_What you are asked to do:_
Put the stretch of the listing below from the line containing "Open the gear dropdown beside Session list" through the line containing "coord(289,227)" into a Markdown table with the columns No. and Line, skipping blank lines.

(Records from a dataset)
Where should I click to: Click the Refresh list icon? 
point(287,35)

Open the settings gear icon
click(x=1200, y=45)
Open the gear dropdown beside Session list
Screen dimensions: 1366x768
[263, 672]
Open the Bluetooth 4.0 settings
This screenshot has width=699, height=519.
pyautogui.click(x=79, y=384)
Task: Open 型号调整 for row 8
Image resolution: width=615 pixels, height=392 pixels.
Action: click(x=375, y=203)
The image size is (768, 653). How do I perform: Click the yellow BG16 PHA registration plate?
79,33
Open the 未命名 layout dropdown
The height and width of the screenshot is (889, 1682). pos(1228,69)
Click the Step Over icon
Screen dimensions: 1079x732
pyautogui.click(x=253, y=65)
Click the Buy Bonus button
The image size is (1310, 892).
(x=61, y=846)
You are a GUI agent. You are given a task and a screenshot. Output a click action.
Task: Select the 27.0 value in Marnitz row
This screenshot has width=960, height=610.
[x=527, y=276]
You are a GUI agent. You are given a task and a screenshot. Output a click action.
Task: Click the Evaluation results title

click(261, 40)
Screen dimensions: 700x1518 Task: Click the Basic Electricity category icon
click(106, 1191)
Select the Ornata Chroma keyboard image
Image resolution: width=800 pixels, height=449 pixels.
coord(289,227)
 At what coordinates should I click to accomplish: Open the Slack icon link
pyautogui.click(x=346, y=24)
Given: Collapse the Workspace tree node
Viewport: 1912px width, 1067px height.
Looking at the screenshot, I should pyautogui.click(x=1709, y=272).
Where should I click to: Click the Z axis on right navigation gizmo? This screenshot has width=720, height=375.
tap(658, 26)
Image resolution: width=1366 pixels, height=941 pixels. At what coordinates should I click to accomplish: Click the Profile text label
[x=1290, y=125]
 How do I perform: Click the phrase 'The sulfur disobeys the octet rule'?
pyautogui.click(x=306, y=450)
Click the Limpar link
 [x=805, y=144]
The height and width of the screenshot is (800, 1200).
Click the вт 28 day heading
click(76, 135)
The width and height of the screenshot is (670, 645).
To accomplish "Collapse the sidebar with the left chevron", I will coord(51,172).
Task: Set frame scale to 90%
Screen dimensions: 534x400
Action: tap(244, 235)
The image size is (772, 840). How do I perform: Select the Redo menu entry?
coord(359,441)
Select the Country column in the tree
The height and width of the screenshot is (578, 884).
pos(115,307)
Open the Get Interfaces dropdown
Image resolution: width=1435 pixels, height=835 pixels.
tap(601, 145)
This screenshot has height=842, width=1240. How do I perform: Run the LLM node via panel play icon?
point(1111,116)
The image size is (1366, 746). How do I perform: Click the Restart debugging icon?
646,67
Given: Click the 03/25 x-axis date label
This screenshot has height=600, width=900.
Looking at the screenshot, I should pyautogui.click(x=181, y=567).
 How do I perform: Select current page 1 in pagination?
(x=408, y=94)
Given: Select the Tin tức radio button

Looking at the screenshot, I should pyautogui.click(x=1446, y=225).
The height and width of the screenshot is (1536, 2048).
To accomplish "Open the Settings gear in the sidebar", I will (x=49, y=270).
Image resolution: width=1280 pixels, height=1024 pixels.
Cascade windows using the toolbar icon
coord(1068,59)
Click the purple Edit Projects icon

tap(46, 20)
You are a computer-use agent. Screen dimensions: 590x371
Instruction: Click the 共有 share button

_Solution:_
| No. | Line |
|---|---|
| 1 | Open the gear dropdown beside Session list |
| 2 | Screen dimensions: 1366x768 |
| 3 | [263, 672] |
| 4 | Open the Bluetooth 4.0 settings |
| 5 | This screenshot has width=699, height=519. |
| 6 | pyautogui.click(x=79, y=384) |
| 7 | Task: Open 型号调整 for row 8 |
| 8 | Image resolution: width=615 pixels, height=392 pixels. |
| 9 | Action: click(x=375, y=203) |
| 10 | The image size is (768, 653). How do I perform: Click the yellow BG16 PHA registration plate? |
| 11 | 79,33 |
| 12 | Open the 未命名 layout dropdown |
| 13 | The height and width of the screenshot is (889, 1682). pos(1228,69) |
| 14 | Click the Step Over icon |
| 15 | Screen dimensions: 1079x732 |
| 16 | pyautogui.click(x=253, y=65) |
| 17 | Click the Buy Bonus button |
| 18 | The image size is (1310, 892). |
| 19 | (x=61, y=846) |
| 20 | You are a GUI agent. You are given a task and a screenshot. Output a click action. |
| 21 | Task: Select the 27.0 value in Marnitz row |
| 22 | This screenshot has width=960, height=610. |
| 23 | [x=527, y=276] |
| 24 | You are a GUI agent. You are given a task and a screenshot. Output a click action. |
| 25 | Task: Click the Evaluation results title |
| 26 | click(261, 40) |
| 27 | Screen dimensions: 700x1518 Task: Click the Basic Electricity category icon |
| 28 | click(106, 1191) |
| 29 | Select the Ornata Chroma keyboard image |
| 30 | Image resolution: width=800 pixels, height=449 pixels. |
| 31 | coord(289,227) |